▸ **Your objective**
No pictures, please: print exactly the lines from the one that contains "You are a computer-use agent." through the last line of the listing.

▸ **Data extract**

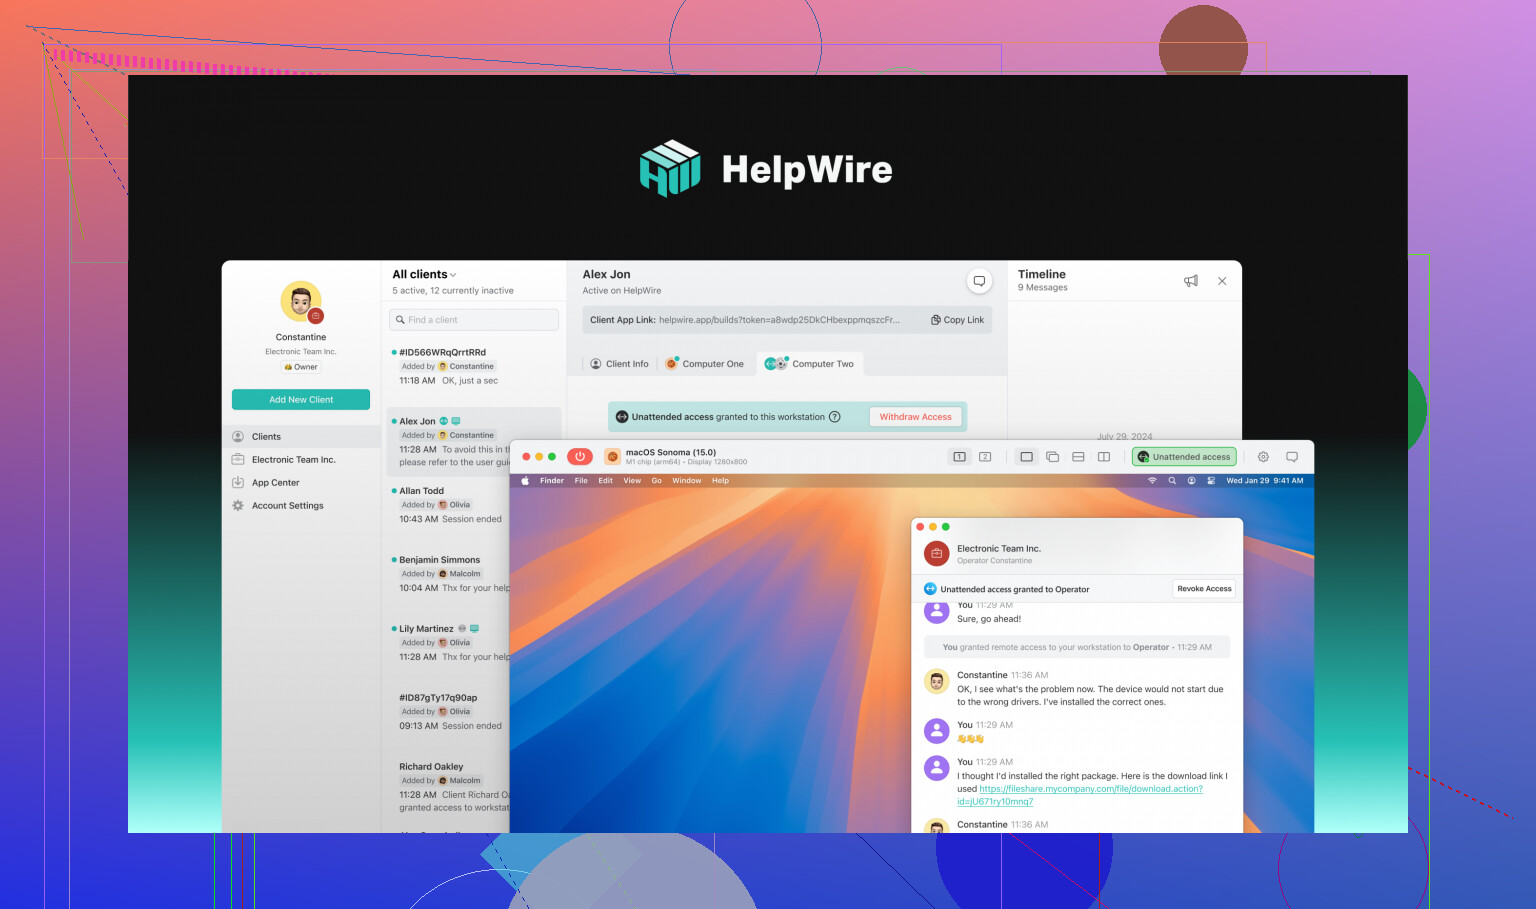The height and width of the screenshot is (909, 1536).
Task: Click the Withdraw Access button
Action: point(915,417)
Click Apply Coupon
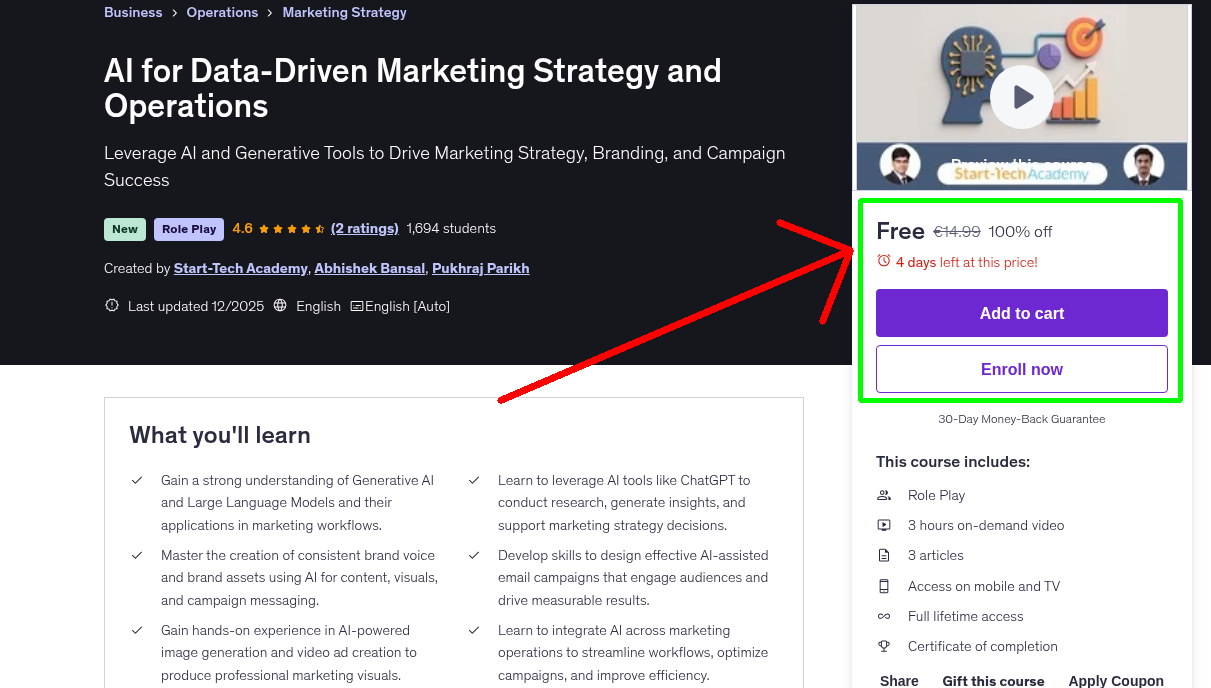The image size is (1211, 688). [x=1116, y=680]
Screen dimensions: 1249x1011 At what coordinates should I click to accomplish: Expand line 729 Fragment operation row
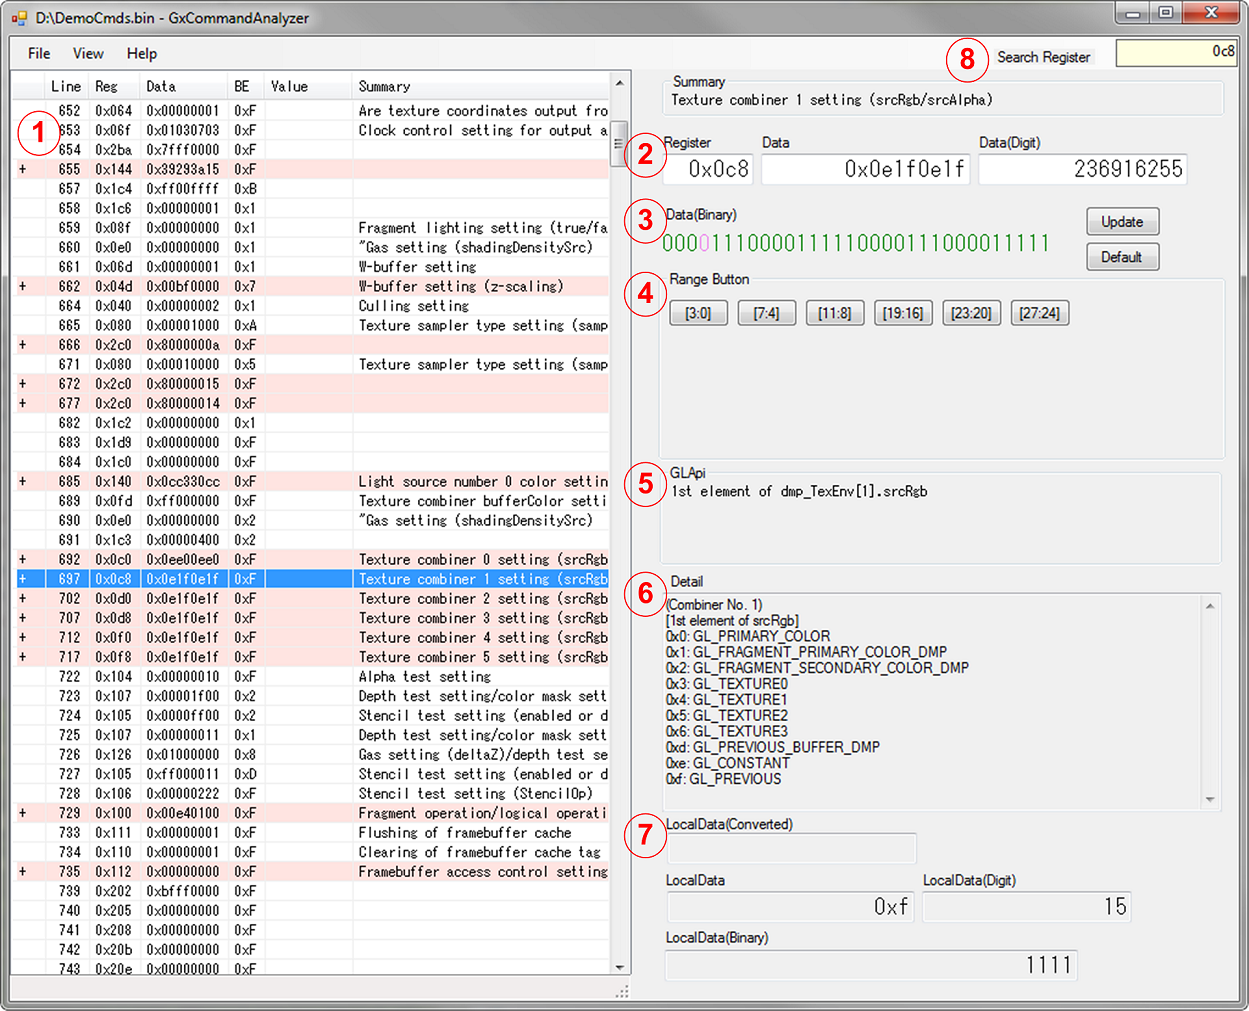pyautogui.click(x=22, y=814)

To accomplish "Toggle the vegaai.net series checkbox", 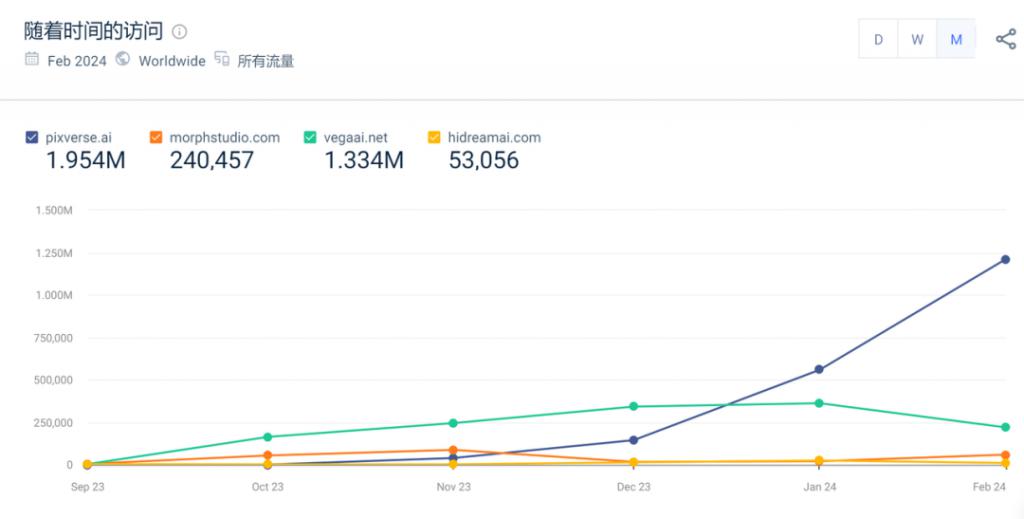I will (310, 137).
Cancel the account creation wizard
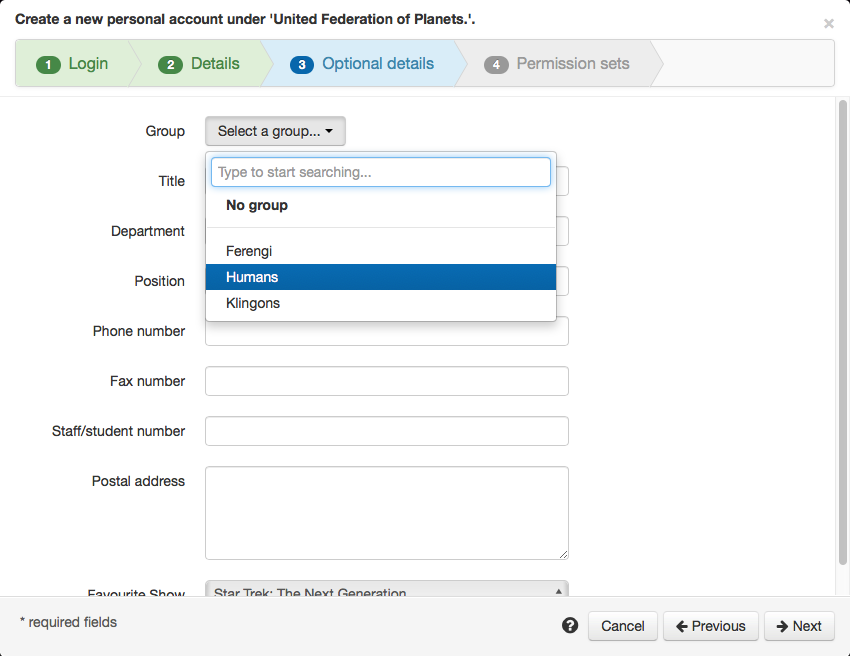Image resolution: width=850 pixels, height=656 pixels. 622,625
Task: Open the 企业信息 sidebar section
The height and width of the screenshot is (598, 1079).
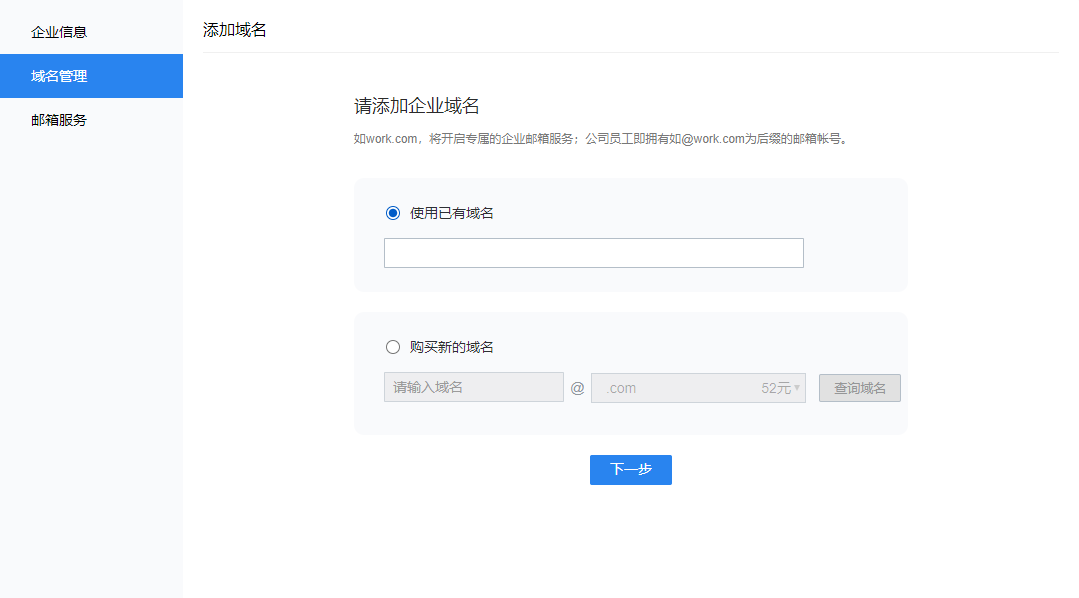Action: [59, 32]
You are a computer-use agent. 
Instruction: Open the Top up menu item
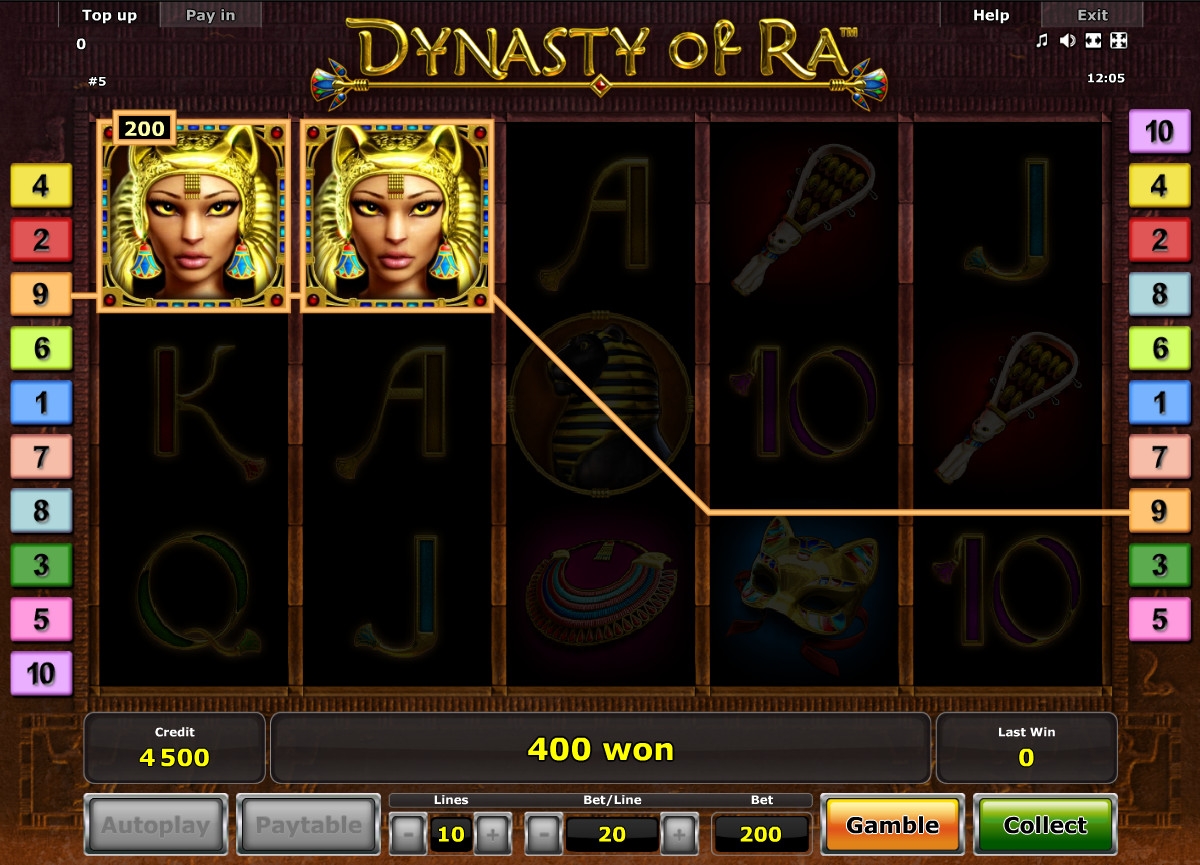click(109, 15)
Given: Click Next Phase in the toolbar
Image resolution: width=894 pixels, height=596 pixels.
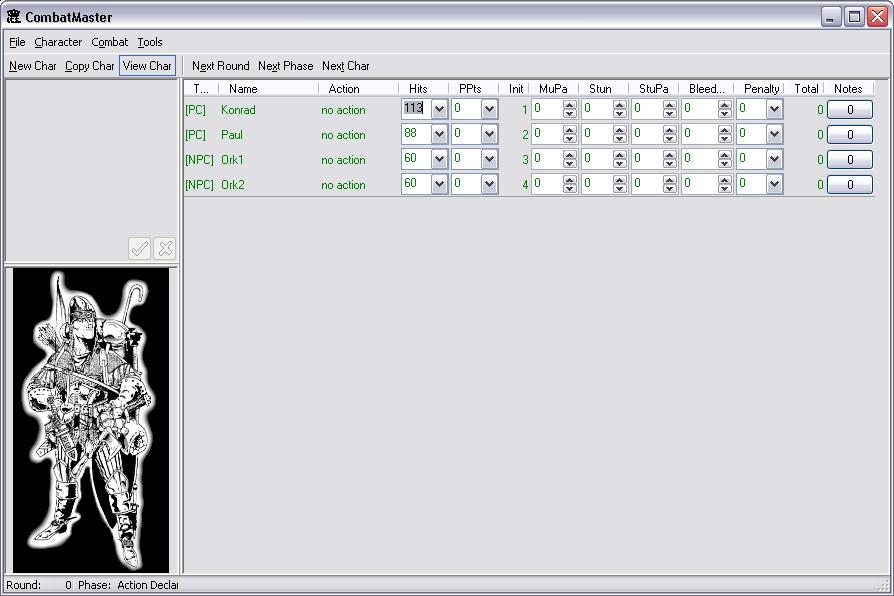Looking at the screenshot, I should coord(285,66).

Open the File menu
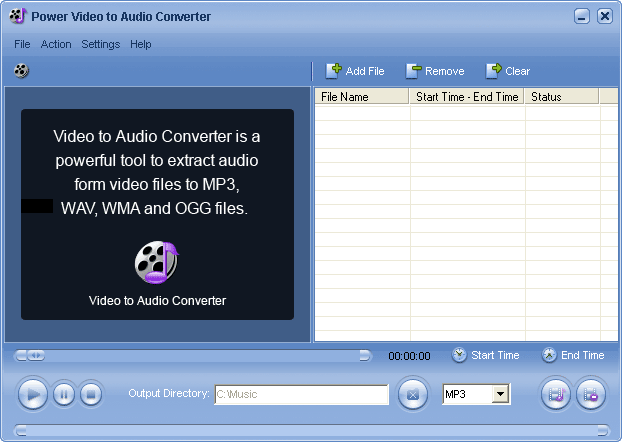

▸ **Exercise result**
You are a computer-use agent. 
Instruction: Open the Top up menu item
click(109, 15)
Given: Click Next Phase in the toolbar
Image resolution: width=894 pixels, height=596 pixels.
Looking at the screenshot, I should coord(285,66).

Open the File menu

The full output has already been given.